I have been working with MND for almost 28 years now and in that time there has typically been about one clinical trial per year. Right now, we have ten trials either being set up or discussed. There has been a massive increase recently in the interest of MND as something that may in fact be treatable. Part of the reason for that is these gene therapy trials that are in progress. We know that in spinal muscular atrophy, a form of childhood MND, that this therapy does work so there’s a lot of hope that in adult MND that might also be true. We also have huge interest from both the pharmaceutical industry and from several academic studies. This means that we are able to try new treatments much faster than we could before.

What will your team be focusing on in the coming years? 

We have just received a £2.3 million grant from the National Institute for Health Research (NIHR) for a clinical trial; alongside this we have numerous other clinical trials in setup, so I'm particularly looking forward to doing those and hopefully finding a more effective treatment.

We are also working with three MND charities; the My Name’5 Doddie Foundation, the MND Association and MND Scotland; as well as working with patients and other centres across the UK to bid for significant funding from the government to fund a UK-wide MND research institute. I’m looking forward to that hopefully being a successful bid and really transforming the way we do MND research across the country.

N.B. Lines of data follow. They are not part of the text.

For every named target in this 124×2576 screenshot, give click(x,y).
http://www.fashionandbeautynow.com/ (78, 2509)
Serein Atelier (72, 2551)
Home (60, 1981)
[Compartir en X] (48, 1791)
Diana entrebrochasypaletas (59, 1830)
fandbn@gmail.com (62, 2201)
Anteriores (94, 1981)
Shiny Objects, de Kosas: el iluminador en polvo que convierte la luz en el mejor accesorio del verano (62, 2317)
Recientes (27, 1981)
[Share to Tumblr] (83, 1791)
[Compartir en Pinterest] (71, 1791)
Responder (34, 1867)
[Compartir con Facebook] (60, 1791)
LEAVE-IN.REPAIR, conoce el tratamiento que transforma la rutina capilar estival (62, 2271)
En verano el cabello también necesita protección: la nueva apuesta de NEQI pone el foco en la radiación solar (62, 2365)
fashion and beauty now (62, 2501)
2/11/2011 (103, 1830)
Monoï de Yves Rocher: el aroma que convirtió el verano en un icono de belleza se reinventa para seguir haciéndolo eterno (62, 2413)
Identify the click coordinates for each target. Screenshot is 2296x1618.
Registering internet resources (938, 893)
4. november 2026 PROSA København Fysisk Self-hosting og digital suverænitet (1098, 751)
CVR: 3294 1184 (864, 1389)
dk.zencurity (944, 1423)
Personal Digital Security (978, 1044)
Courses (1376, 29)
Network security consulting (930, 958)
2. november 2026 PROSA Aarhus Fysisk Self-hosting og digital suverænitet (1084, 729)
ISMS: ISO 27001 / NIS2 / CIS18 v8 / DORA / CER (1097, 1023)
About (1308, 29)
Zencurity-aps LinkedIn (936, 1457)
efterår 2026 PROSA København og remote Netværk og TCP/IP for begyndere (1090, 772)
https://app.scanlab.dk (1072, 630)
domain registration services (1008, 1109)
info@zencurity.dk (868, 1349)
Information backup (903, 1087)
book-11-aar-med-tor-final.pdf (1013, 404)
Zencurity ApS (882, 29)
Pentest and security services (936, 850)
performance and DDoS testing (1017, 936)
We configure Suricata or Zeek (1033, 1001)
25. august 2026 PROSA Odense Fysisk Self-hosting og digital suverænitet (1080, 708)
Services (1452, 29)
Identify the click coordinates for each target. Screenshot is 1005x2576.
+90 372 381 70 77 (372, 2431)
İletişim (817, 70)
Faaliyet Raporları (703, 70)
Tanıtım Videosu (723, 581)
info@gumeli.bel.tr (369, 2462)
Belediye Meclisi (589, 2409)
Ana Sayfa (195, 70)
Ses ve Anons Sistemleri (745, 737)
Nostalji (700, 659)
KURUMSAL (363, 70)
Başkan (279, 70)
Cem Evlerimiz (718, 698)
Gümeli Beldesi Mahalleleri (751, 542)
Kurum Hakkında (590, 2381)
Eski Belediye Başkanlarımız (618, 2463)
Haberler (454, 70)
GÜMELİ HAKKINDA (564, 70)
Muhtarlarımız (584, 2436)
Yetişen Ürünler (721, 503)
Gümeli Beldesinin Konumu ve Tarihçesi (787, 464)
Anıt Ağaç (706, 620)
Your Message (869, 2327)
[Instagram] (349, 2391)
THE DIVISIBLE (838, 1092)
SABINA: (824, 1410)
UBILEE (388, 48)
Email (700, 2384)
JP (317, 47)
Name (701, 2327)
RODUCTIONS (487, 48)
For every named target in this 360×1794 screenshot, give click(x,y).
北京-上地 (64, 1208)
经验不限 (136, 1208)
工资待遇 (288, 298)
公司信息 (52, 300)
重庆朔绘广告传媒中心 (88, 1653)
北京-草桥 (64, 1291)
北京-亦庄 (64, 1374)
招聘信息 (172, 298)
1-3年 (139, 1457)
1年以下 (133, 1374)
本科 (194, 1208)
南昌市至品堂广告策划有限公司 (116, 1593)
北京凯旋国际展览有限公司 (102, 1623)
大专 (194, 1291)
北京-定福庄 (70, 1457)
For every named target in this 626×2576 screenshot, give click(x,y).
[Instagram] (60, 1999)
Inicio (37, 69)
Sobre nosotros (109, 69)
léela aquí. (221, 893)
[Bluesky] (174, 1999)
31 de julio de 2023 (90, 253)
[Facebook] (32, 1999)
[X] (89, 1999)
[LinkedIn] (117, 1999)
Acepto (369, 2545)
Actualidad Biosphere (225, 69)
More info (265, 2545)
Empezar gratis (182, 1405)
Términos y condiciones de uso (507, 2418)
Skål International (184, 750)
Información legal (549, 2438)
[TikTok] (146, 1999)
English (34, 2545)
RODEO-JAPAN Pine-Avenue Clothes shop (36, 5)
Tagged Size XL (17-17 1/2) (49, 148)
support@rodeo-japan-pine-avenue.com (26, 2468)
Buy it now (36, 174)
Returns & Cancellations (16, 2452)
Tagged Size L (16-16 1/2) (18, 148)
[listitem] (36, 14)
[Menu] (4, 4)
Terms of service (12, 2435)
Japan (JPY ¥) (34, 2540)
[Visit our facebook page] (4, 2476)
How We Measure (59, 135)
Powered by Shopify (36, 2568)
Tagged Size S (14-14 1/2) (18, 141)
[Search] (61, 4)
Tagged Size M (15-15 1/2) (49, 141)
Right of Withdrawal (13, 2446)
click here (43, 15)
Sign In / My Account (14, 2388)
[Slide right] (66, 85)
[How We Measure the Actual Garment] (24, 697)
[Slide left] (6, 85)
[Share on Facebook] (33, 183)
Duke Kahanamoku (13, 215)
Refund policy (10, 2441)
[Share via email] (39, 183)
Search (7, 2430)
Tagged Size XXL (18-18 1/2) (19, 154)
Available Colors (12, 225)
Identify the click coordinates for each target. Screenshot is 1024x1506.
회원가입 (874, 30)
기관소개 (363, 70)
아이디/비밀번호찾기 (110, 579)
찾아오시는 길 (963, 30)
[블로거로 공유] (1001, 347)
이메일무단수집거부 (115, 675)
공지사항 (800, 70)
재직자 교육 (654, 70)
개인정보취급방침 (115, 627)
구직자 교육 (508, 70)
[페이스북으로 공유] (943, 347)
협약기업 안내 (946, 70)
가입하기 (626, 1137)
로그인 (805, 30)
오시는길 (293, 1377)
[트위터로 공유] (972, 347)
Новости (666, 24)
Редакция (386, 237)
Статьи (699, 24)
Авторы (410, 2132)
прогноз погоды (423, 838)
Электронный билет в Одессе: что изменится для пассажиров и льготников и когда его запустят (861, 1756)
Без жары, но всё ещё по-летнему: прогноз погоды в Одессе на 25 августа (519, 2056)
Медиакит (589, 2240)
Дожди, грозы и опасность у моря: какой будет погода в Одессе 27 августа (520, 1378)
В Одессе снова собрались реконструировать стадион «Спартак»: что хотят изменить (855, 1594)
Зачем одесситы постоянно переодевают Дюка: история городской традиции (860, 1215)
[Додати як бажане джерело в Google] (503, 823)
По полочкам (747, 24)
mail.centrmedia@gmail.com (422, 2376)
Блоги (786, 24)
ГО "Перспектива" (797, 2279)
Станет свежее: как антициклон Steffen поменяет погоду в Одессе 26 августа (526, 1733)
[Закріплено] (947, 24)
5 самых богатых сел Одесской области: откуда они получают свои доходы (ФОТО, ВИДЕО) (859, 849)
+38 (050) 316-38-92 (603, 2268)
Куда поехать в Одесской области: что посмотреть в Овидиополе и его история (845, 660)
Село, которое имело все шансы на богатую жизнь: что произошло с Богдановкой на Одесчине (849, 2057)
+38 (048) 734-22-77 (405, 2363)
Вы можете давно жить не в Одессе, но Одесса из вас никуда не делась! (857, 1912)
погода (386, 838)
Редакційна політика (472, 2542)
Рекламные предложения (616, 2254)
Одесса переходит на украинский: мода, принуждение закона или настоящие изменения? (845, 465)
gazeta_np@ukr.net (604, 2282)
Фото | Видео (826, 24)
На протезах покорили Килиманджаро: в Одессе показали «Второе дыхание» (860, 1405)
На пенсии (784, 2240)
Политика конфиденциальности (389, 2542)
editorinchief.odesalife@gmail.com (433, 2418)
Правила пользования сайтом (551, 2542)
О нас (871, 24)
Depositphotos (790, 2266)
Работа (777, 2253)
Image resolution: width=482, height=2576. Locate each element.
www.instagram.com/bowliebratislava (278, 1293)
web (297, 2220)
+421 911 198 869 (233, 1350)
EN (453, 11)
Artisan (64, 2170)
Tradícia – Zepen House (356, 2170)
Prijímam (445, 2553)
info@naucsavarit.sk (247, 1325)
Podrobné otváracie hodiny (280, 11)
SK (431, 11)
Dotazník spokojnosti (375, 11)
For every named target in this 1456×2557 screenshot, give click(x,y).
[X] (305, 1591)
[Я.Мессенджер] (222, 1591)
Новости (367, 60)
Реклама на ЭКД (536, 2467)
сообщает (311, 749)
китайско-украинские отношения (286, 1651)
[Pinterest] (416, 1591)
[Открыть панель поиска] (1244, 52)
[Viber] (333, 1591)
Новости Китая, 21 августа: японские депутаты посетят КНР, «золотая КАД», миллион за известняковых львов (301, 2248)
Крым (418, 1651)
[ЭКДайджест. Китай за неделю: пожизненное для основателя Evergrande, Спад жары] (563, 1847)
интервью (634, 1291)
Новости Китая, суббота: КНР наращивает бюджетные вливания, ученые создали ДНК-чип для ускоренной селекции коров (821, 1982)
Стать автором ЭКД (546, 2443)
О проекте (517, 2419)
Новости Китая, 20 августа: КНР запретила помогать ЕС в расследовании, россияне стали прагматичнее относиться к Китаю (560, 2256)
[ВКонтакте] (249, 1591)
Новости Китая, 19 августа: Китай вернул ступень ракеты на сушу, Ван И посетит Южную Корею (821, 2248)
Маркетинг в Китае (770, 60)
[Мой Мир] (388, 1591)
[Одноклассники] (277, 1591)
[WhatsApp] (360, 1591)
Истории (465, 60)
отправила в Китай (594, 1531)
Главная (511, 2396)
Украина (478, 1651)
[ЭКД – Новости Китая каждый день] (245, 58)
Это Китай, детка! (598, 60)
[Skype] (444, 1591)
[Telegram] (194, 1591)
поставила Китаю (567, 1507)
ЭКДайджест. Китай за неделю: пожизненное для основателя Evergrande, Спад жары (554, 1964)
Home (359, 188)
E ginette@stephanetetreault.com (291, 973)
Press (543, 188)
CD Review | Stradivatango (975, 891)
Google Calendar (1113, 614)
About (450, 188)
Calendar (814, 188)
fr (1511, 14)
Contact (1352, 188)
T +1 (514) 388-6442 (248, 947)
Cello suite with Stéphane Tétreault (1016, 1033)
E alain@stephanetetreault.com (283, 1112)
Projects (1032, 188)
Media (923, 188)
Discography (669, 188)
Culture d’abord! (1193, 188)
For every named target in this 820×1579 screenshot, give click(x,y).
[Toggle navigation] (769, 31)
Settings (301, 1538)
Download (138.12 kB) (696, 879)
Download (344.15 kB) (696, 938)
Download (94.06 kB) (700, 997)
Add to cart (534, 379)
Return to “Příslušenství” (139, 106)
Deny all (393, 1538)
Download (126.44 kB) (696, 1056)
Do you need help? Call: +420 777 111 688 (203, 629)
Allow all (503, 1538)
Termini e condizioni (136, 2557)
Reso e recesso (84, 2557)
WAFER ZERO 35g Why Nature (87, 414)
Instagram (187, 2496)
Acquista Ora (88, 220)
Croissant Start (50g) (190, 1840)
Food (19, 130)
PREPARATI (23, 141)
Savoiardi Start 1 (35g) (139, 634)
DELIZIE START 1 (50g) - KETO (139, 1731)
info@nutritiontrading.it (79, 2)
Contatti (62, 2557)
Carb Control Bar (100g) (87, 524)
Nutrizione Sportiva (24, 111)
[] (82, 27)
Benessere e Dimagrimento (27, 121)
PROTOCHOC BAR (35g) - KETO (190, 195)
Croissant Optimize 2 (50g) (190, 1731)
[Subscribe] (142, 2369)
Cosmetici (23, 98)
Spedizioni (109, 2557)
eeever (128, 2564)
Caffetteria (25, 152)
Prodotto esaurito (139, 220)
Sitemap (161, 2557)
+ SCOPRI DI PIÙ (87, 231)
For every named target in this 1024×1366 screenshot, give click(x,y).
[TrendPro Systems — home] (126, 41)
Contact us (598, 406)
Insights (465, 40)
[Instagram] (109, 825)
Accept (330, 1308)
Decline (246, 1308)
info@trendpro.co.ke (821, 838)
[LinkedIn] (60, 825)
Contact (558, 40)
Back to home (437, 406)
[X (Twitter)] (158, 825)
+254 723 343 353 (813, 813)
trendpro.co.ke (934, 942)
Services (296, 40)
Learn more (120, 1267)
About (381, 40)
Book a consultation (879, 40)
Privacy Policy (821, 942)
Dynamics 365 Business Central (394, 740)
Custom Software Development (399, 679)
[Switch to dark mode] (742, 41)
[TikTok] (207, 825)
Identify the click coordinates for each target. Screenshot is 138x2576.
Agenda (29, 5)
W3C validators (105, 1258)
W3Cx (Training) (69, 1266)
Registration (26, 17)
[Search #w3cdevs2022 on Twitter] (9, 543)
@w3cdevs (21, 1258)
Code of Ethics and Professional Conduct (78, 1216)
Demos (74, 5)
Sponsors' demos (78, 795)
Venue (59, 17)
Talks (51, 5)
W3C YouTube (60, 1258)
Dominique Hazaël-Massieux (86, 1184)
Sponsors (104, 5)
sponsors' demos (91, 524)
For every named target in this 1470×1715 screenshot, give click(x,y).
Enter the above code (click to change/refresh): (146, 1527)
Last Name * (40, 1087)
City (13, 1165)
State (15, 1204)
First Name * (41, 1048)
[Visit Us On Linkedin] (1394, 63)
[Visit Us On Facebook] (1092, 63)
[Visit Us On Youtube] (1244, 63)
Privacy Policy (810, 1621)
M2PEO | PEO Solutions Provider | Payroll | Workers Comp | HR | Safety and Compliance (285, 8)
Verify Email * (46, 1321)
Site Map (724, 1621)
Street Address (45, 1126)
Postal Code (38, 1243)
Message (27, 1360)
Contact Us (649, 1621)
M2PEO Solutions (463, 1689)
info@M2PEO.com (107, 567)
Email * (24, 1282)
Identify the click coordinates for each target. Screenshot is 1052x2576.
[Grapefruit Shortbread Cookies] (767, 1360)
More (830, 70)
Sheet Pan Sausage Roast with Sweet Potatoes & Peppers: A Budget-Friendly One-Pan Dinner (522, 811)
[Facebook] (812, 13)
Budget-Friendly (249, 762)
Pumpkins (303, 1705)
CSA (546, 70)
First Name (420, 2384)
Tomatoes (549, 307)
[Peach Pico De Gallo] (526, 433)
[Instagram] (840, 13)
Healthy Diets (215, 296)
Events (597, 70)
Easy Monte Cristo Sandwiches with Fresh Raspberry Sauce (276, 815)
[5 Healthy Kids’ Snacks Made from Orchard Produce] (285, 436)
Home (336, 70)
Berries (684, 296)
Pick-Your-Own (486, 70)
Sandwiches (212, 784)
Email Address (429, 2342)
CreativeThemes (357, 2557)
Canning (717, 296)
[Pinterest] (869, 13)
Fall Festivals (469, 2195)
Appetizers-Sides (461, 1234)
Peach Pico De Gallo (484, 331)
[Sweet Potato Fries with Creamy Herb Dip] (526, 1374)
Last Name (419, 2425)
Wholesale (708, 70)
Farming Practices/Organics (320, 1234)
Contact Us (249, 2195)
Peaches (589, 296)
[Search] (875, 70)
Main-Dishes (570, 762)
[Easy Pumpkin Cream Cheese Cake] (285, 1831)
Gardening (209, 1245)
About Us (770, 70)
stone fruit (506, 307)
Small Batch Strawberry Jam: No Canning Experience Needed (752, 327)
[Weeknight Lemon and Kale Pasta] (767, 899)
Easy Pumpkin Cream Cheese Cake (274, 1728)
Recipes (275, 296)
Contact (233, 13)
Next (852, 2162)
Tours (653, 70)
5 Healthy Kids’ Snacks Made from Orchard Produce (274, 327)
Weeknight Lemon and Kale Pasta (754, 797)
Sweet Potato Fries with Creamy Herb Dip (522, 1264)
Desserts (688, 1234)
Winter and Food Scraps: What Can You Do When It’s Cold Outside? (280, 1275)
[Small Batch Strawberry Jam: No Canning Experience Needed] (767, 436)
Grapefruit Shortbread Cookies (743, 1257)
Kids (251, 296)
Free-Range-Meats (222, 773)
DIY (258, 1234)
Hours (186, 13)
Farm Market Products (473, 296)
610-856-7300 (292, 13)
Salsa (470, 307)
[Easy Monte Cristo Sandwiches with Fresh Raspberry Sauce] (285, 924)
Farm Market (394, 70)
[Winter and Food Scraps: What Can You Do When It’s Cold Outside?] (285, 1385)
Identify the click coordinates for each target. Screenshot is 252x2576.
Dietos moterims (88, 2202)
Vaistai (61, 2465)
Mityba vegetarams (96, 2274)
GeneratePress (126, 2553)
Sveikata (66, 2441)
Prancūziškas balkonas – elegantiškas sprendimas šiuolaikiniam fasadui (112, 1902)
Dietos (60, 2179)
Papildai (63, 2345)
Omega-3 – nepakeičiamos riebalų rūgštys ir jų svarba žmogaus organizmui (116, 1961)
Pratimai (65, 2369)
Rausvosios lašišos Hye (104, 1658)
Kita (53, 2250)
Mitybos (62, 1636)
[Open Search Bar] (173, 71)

What does your team value most about being part of King’s Health Partners? 

For me, as a clinician and an academic, what I value the most is that we have the full translational pathway available here. I have patients in clinic who can directly take part in our research and our research can then directly feed back into better patient care. The two things are not separate, they are all part of one system, and you can only get that from an institution like King’s Health Partners.

At King’s Health Partners Neurosciences we are using our collective expertise to become a global top ten Neurosciences Institute, demonstrated through excellence in research, education and clinical practice.